Fig. 13. Image dehazing results with PSNR values obtained by the proposed method and DehazeNet (a) Hazy image of roadways, (b) Dehazed image using the proposed method with Monodepth2 (PSNR: 29.15), (c) Dehazed image using the proposed method with Densedepth (PSNR: 28.50), (d) Dehazed image using DehazeNet (PSNR: 27.99), (e) Groundtruth image.

Fig. 14. Results of a highly-hazed road image with various scattering coefficient values (a) Input image, (b) β = 0.2, (c) β = 0.4, (d) β = 0.6, (e) β = 0.8, (f) β = 1.0, (g) β = 1.2.

Fig. 15. Results of an airport image with various scattering coefficient values (a) Input image, (b) β = 0.2, (c) β = 0.4, (d) β = 0.6, (e) β = 0.8, (f) β = 1.0, (g) β = 1.2.

Fig. 16. Results of a parking lot image with various scattering coefficient values (a) Input image, (b) β = 0.2, (c) β = 0.4, (d) β = 0.6, (e) β = 0.8, (f) β = 1.0, (g) β = 1.2.

Fig. 17. Results of creek between buildings with various scattering coefficient values (a) Input image, (b) β = 0.2, (c) β = 0.4, (d) β = 0.6, (e) β = 0.8, (f) β = 1.0, (g) β = 1.2.

Fig. 18. Results of park image with various scattering coefficient values (a) Input image, (b) β = 0.2, (c) β = 0.4, (d) β = 0.6, (e) β = 0.8, (f) β = 1.0, (g) β = 1.2.

5. Conclusion

In this paper, we proposed a novel technique for image dehazing by indirectly creating a transmission map through the estimation of the depth map as opposed to direct estimation of the transmission map in previous image dehazing methods.

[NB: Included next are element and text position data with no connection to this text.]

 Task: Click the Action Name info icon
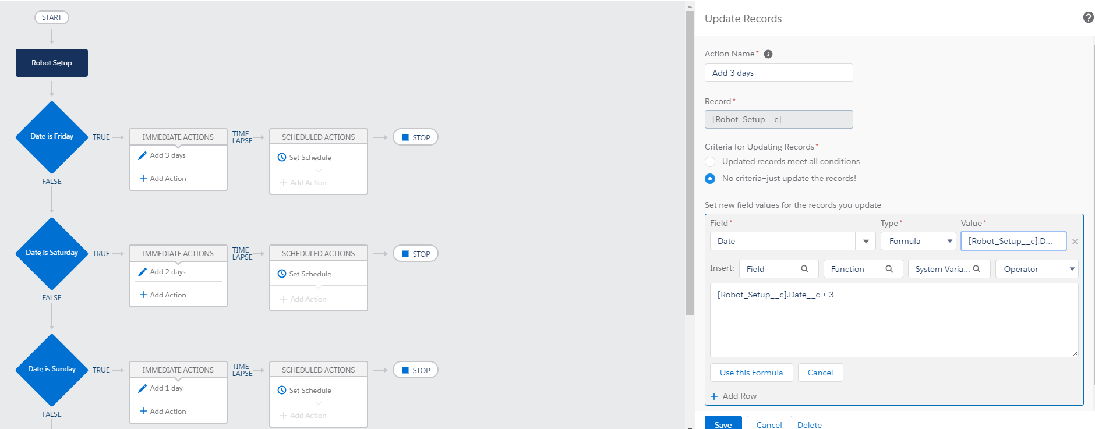768,54
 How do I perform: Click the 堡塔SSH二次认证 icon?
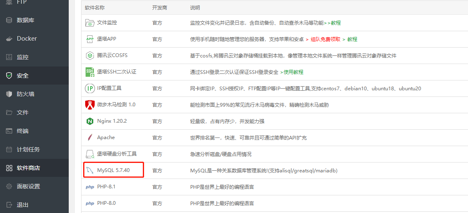point(90,72)
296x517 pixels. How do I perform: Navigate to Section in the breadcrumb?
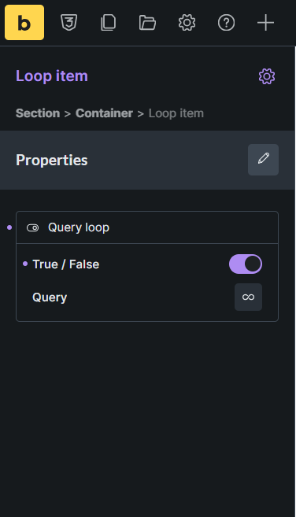[38, 113]
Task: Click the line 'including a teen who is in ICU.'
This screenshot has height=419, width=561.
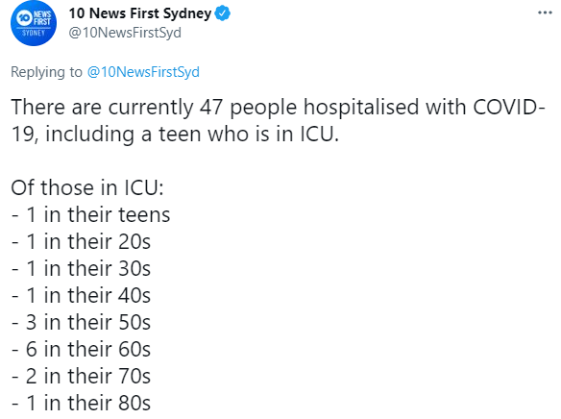Action: [192, 135]
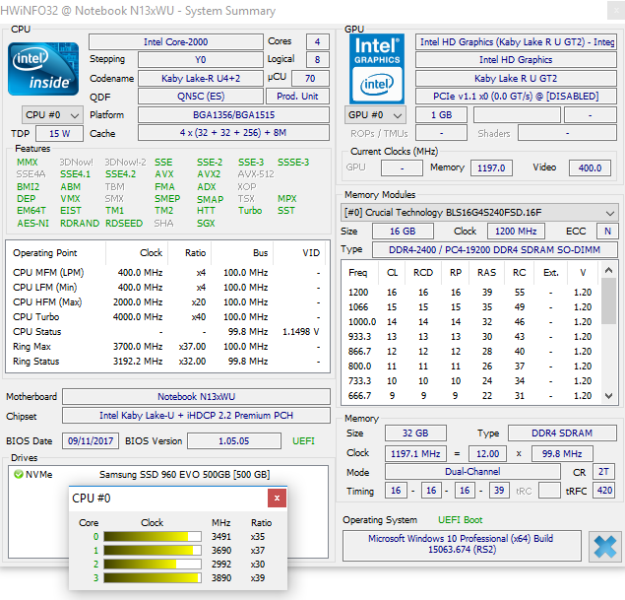Click the Notebook N13xWU motherboard field

pyautogui.click(x=194, y=396)

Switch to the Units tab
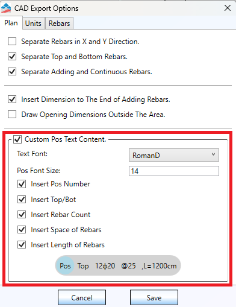coord(33,24)
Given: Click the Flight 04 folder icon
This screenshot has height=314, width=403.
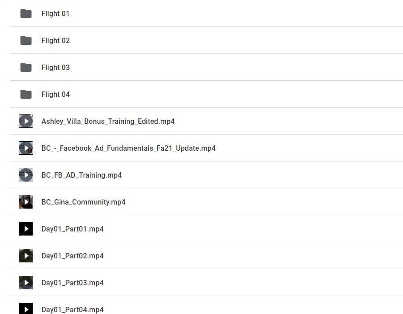Looking at the screenshot, I should click(26, 94).
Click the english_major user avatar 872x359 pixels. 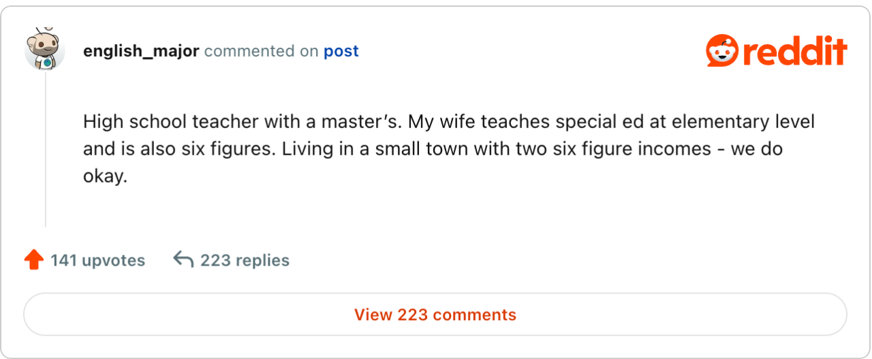(x=45, y=49)
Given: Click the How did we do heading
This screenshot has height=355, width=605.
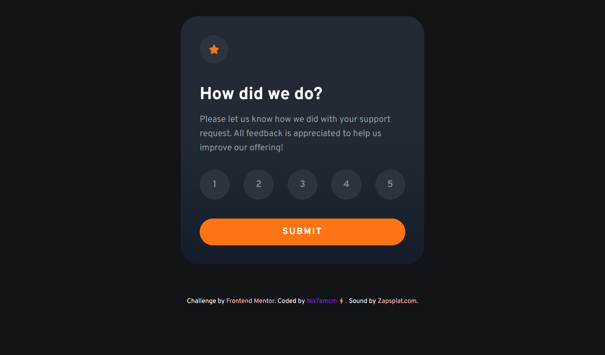Looking at the screenshot, I should click(x=261, y=93).
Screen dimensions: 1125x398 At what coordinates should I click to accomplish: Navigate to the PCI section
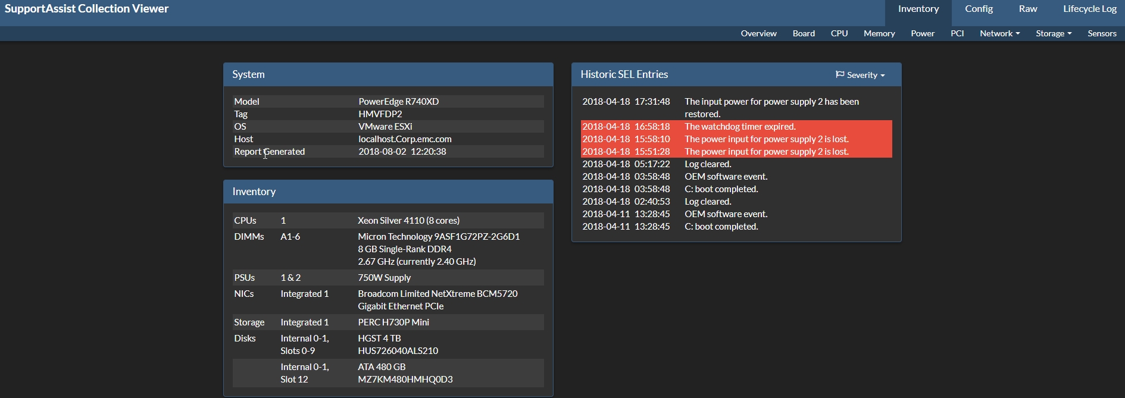[x=957, y=33]
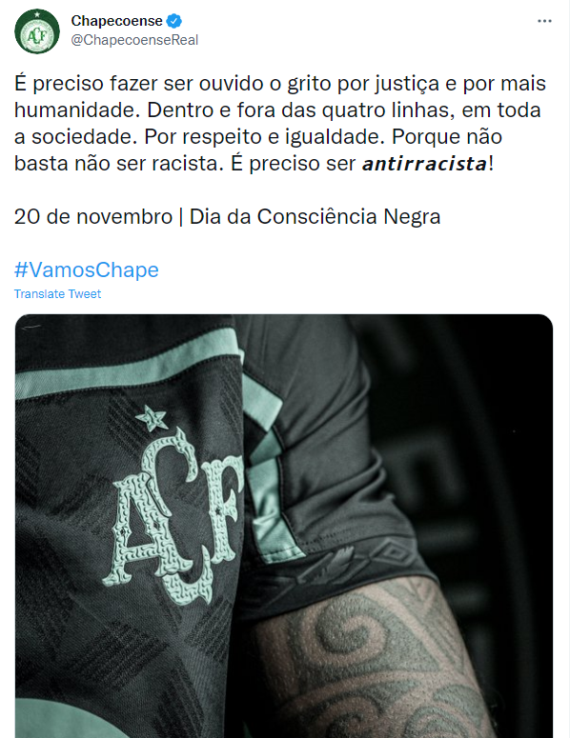Open the tweet's three-dot more menu
Screen dimensions: 570x738
click(x=544, y=21)
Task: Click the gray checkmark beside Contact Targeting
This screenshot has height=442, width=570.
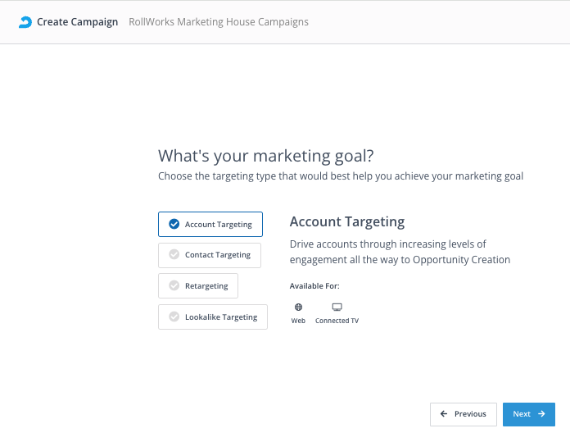Action: (x=174, y=255)
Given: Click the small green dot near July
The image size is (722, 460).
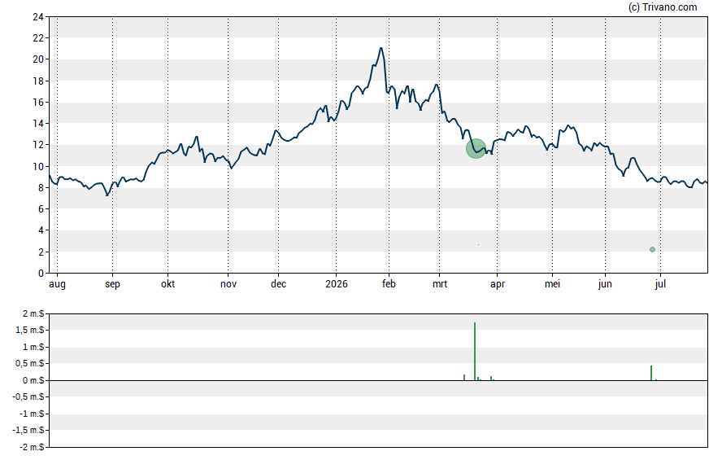Looking at the screenshot, I should pyautogui.click(x=652, y=249).
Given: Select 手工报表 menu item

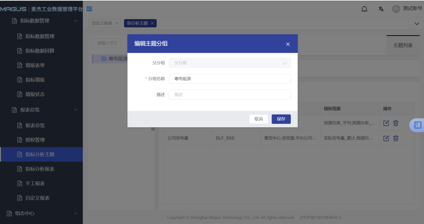Looking at the screenshot, I should tap(35, 183).
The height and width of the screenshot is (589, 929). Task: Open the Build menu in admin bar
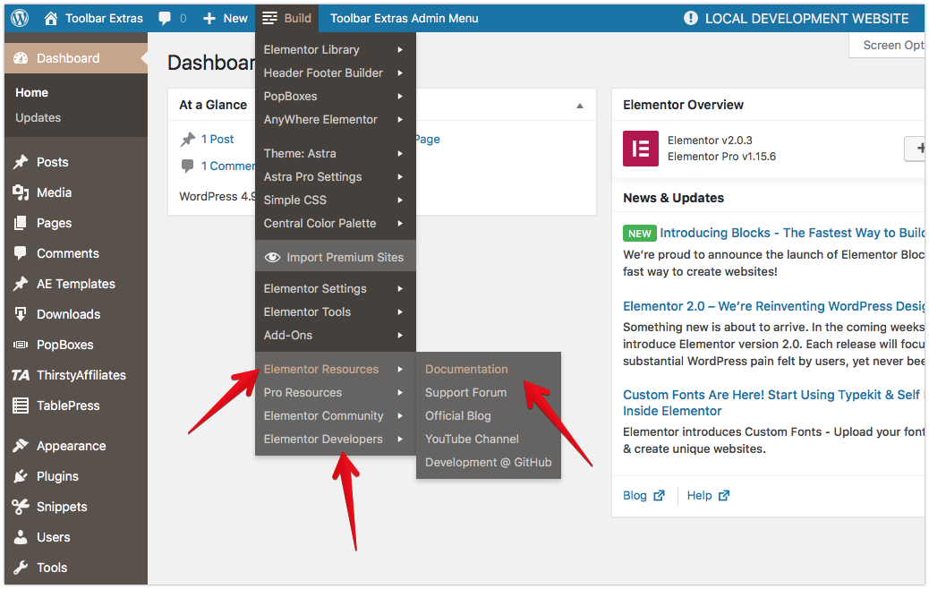tap(287, 18)
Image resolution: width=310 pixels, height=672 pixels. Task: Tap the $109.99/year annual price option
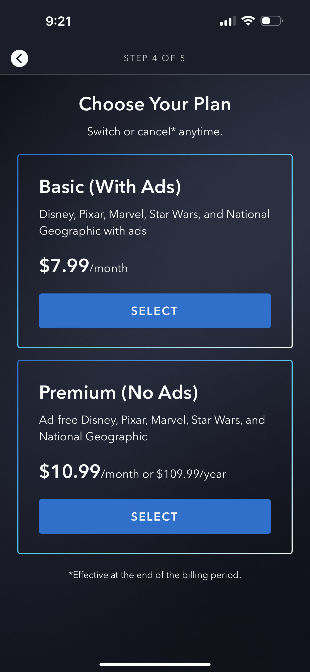(x=191, y=474)
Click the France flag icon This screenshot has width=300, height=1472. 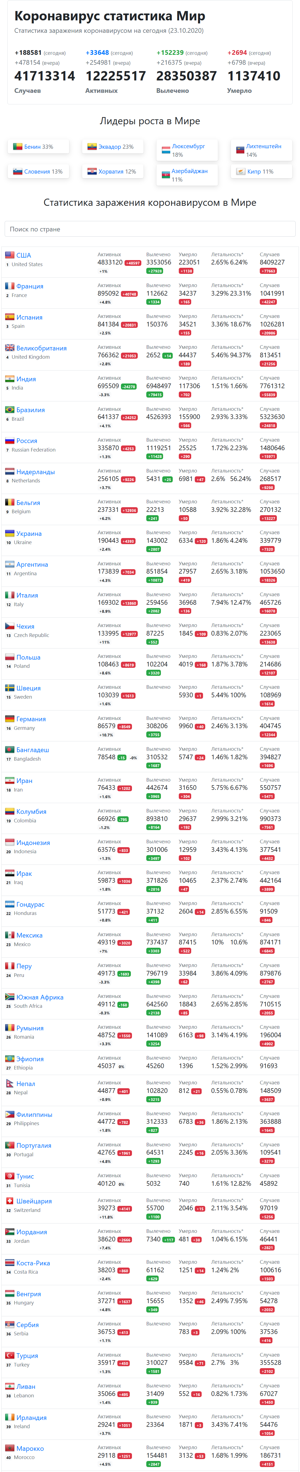10,286
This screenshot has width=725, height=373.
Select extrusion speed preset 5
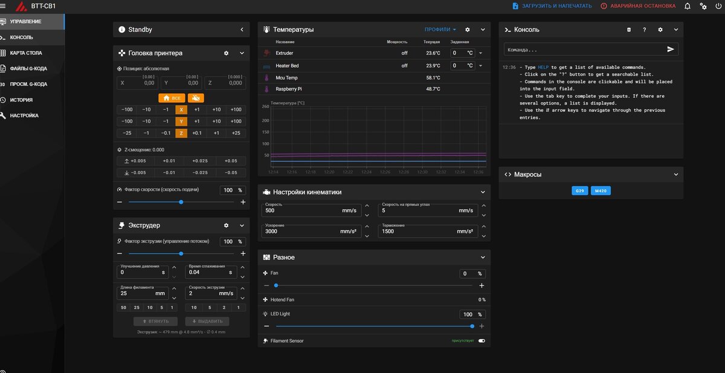pyautogui.click(x=209, y=307)
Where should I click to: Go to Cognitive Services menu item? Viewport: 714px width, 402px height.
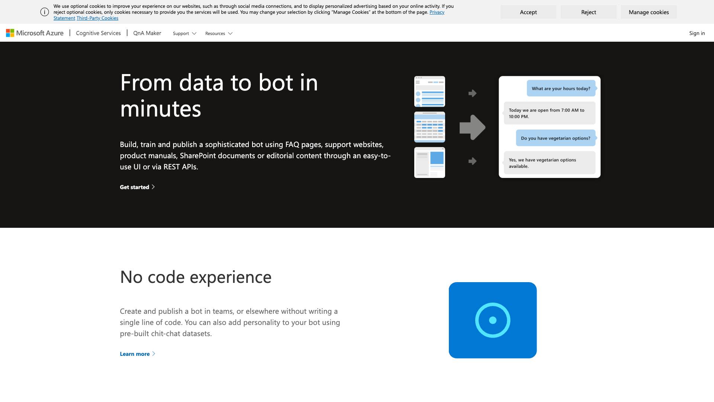point(98,33)
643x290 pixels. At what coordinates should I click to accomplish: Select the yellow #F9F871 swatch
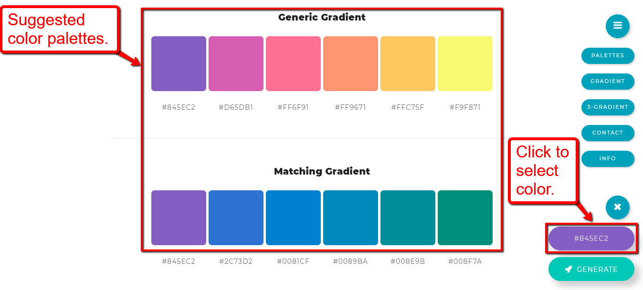465,63
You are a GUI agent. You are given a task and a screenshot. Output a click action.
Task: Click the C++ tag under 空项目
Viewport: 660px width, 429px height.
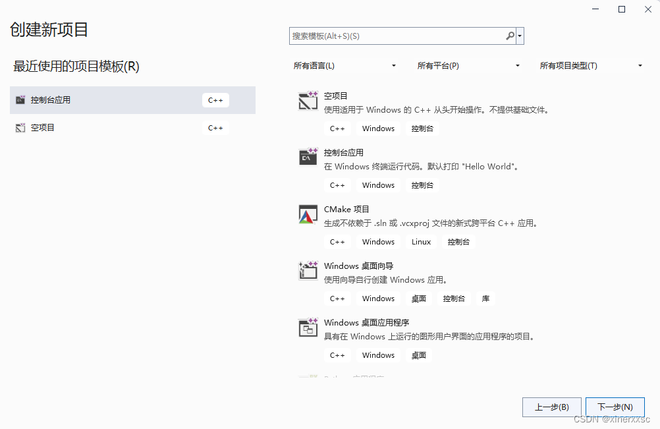337,129
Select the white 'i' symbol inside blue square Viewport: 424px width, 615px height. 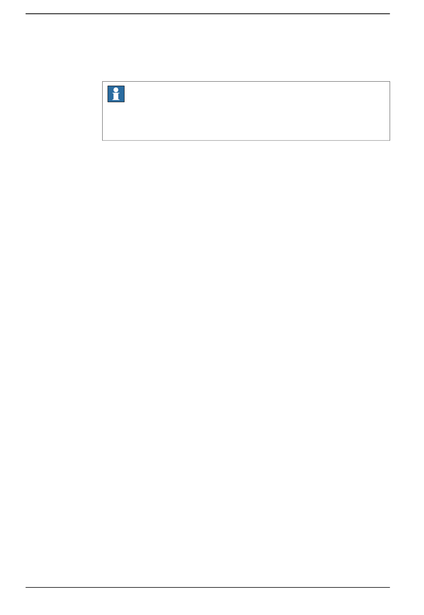[x=116, y=94]
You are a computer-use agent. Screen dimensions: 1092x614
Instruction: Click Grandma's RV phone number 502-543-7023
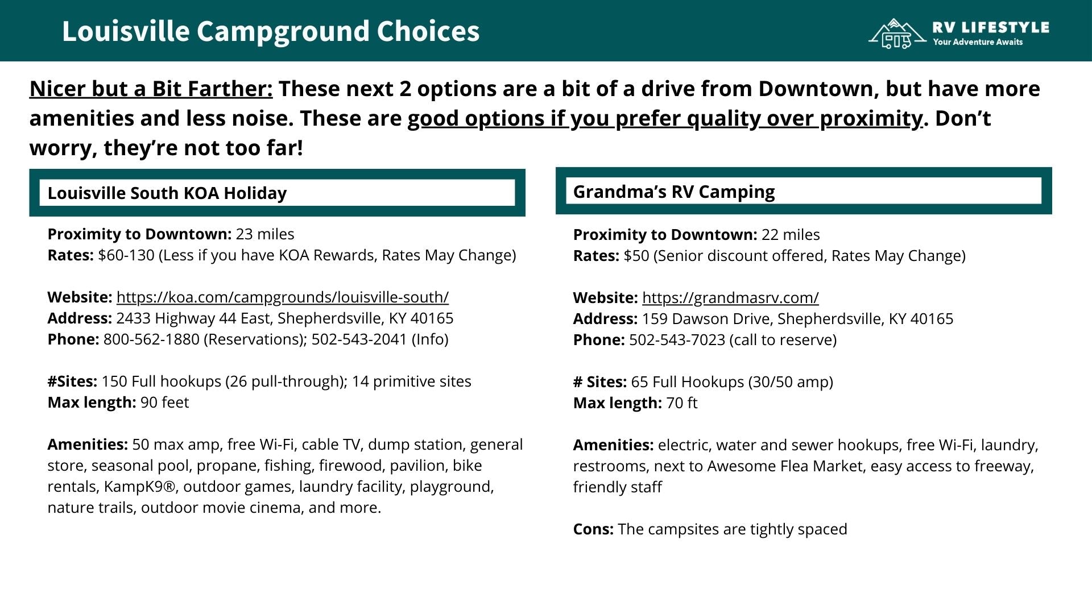(x=677, y=340)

The dehazing results using the proposed method were superior to those of previous methods that generate the transmission map directly with post-processing from the input image. However, the proposed method has limitations. First, the dataset covering the road environment in daylight could provide incorrect results for depth map estimation. Second, it is necessary to set the value of atmospheric light adaptively as each test set needs the appropriate atmospheric light value to be estimated for image dehazing. Future research should be directed to resolve these issues.